- _Exercise prompt_: Echo the lines from the one containing "Open the Pricing page link" to the one containing "Select the Info tab in XPROG Info", with both of those lines included. Do not include any pictures.

- _Data in this exercise_:
########

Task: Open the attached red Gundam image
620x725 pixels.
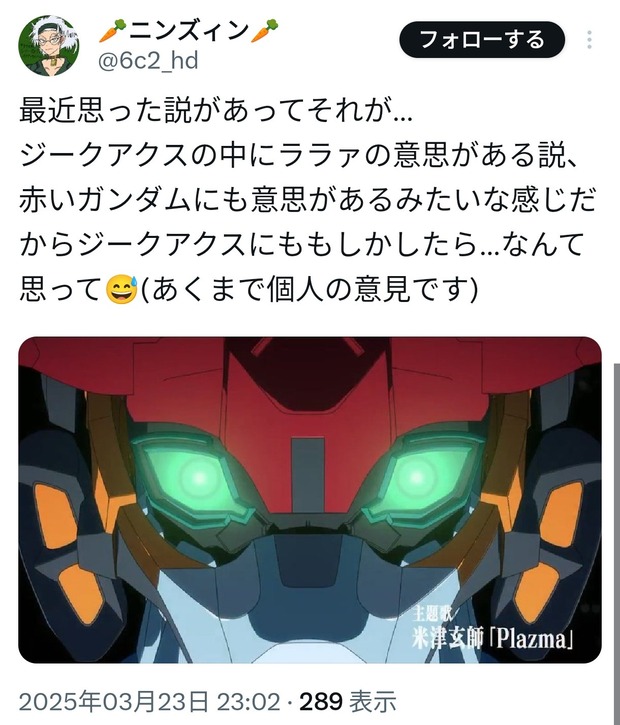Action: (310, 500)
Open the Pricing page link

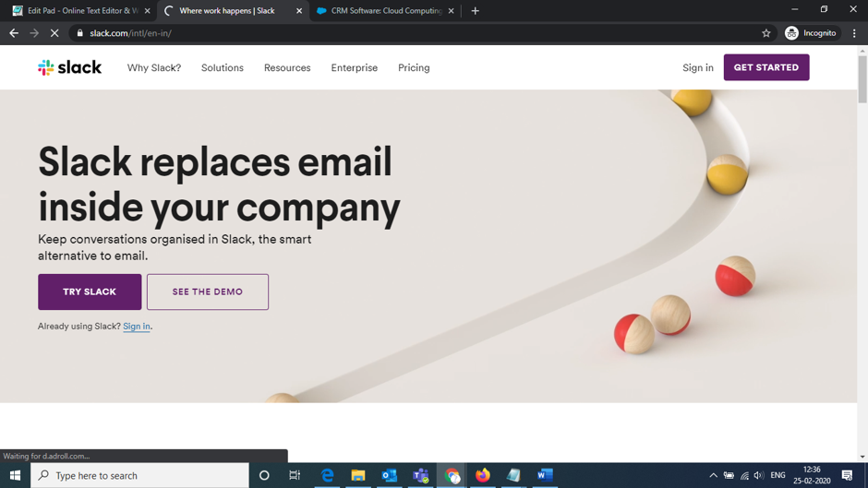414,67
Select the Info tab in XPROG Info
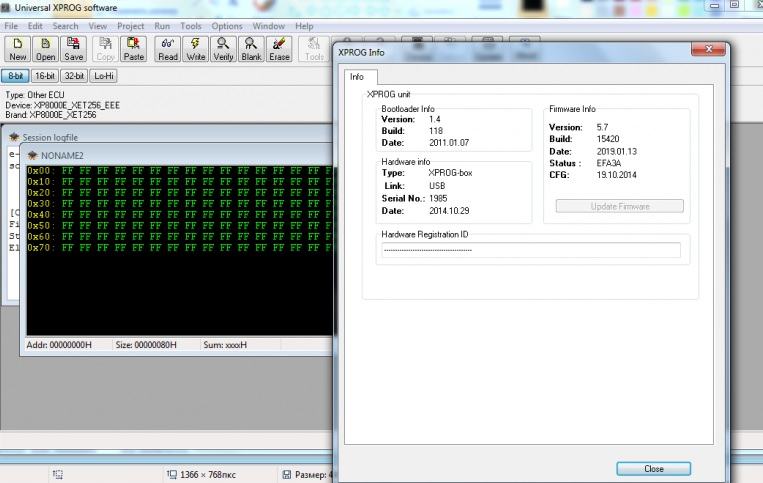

########

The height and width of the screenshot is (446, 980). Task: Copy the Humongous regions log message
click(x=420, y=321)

########

- _Exercise result_:
Open the Pricing page link

414,67
Select the Info tab in XPROG Info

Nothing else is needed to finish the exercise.